■ EXERCISE PASSAGE

Smell - Horrible and Beautiful, stinks to high heavens not PARTICULARLY pleasant but not unpleasant

High - Heady/High but with a little less social feeling more spacey, medicinal around the face, still functional but not as much as the haze, seems to turn into quite a nice little body stone after about half an hour

Notably sticky as christ, awesome, more of a pipe smoke than a joint smoke tho cost it doesnt burn well (this may change as it dries out a bit more)_


----------



## welsh wizz (Jan 28, 2009)

_strawberry haze:_

_smell - first thing you notice about the haze is the distinctive sweet smell, very nice. one of those where you could just sit and smell the buds for ages_

_high - Very heady, chatty and "high" feeling, totally mobile/in control as well, good for a social smoke, a very good "pass it round" joint id say. doesnt make you sleepy and i got very little in the way of blood sugar loss. little to no body stone i found so perfect for wake and bake_

_smoke - Cant complain, probably the nicest of the 5, almost fruity, again like the smell very distinctive, grinds up very nice so didnt have to keep relighting_


I second that! Gets your brain clicking


----------



## mammal (Jan 29, 2009)

heres the rest of the smoke report:


Skunk No 1

Smell - Quite light, pleasant, "Reefury", when its burning its not the strongest of reefur smells, making it probably perfect for smoking it in public

High - I still dont know, its GOOD dont get me wrong, i just dont think its as nice as the other 4 plants, i think its too much of a "jack of all trades" but not as GOOD a jack of all trades as the widow. its more a bodystone than a head, very "space out" but doesnt seem to last very long on me anyway

Smoke - nice, but not the nicest, probably the harshest smoke out of the 5, will probably only get worse as it gets drier

I know it looks like ive dissed this plant, this isnt the case, its just my least favorite, i think the best uses for the smoke on this is, if you just fancy a quick puff at work or want a wee quick spliff before you go to bed or something like that


Also tried mixing this with the haze, the result was a bit more of a bodystone from the haze spliff which is always a good thing.

--------------------------

Big Bang

Smell - Quite like the skunk, not terribly stinky, but nice all the same, bit stronger than the Skunk,when it burns it stank my entire house to HIGH HEAVENS for a good while, and it smells fucking LOVELY when its burning

High - Pure couchlock/relaxjesus, whenever ive smoked this ive either passed out and had the greatest weednap ever, and just felt really really relaxed, hits you around the face and eyes then goes for the muscles and u can just sit on the couch all night watching stupid movies and winding down after a day at work, this is probably what makes the big bang my favorite of the 5, its no frills reefur, not high or giggly, but BY GOD is it relaxing as fuck and just overall feeling of contentment no matter what youre doin, and ladies and gentlefucks...thats what i smoke the reefur for.

■ PROBLEM TO SOLVE
Rewrite the stretch of the forum thread from "Smell - Horrible" through "(Jan 28, 2009)", putting "bong" in place of "pipe". The rows play no part in this exercise.

■ DATASET EXCERPTS
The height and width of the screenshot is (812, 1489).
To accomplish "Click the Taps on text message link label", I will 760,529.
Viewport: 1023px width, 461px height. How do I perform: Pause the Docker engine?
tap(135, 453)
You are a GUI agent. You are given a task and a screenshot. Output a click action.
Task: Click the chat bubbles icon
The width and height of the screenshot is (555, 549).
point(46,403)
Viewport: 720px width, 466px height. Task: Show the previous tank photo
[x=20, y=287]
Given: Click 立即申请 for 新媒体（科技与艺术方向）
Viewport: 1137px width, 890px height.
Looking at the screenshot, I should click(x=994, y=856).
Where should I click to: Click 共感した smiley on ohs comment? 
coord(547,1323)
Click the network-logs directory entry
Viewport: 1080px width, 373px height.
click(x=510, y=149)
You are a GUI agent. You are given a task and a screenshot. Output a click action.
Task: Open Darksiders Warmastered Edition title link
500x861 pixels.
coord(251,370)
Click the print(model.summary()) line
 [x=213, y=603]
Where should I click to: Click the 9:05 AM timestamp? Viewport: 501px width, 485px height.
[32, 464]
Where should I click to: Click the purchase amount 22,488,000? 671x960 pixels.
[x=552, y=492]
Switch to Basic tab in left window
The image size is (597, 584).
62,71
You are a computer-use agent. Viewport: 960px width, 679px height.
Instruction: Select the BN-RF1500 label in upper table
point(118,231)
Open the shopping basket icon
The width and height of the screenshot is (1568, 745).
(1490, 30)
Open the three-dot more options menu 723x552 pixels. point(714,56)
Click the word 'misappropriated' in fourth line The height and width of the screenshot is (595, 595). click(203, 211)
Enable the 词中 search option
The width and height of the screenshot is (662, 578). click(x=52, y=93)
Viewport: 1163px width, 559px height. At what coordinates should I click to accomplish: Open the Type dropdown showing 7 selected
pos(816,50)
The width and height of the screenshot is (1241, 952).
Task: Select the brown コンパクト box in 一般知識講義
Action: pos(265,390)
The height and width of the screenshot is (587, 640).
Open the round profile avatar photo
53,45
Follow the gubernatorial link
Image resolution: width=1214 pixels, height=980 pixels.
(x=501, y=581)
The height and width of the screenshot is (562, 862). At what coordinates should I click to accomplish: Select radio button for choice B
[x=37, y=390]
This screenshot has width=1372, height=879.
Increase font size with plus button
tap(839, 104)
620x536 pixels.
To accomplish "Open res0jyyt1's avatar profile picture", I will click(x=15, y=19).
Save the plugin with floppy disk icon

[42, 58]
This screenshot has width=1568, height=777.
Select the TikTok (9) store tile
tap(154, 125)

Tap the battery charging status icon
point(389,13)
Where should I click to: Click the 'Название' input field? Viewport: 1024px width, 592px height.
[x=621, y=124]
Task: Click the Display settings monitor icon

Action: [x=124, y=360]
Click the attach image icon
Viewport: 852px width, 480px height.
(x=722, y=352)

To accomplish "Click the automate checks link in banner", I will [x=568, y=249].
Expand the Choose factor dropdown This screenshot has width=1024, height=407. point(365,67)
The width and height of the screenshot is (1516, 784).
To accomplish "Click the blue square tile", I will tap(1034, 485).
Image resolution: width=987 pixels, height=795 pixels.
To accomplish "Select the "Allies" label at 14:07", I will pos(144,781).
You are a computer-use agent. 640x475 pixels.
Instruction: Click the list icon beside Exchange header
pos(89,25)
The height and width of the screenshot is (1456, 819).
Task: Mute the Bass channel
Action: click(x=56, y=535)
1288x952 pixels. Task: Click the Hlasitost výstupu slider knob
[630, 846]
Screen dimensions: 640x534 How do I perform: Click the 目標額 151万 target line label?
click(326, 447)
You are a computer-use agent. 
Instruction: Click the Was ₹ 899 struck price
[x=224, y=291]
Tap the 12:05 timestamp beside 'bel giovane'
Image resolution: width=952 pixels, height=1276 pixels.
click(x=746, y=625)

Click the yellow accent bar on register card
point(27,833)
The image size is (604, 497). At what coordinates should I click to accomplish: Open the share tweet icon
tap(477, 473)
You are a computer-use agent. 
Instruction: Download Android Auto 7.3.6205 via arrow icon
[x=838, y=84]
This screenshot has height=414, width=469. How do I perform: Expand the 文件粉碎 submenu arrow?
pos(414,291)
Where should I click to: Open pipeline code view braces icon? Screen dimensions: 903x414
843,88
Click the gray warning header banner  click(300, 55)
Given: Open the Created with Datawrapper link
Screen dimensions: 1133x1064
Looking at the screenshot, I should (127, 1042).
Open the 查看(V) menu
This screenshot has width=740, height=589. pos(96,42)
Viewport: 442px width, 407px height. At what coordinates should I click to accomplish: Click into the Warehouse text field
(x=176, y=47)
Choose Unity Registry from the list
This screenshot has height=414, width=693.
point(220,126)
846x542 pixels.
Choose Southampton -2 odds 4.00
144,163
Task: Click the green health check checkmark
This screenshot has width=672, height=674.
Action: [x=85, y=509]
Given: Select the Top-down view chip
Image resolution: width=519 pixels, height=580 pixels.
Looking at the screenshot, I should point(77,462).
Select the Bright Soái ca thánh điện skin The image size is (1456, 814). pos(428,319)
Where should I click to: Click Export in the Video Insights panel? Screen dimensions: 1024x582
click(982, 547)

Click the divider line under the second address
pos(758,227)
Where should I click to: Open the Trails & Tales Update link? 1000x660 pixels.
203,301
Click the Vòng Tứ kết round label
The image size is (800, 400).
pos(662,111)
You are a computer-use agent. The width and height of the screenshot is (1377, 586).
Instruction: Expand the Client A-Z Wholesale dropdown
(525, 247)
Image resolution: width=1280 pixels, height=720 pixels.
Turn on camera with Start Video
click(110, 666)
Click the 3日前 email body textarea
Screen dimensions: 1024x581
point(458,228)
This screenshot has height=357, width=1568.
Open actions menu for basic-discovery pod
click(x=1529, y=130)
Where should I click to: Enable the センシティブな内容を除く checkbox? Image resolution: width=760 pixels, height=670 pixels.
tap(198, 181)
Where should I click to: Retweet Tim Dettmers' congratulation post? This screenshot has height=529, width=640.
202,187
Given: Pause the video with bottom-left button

■ OUTPUT FOR THIS EXERCISE
Smell - Horrible and Beautiful, stinks to high heavens not PARTICULARLY pleasant but not unpleasant

High - Heady/High but with a little less social feeling more spacey, medicinal around the face, still functional but not as much as the haze, seems to turn into quite a nice little body stone after about half an hour

Notably sticky as christ, awesome, more of a bong smoke than a joint smoke tho cost it doesnt burn well (this may change as it dries out a bit more)_


----------



## welsh wizz (Jan 28, 2009)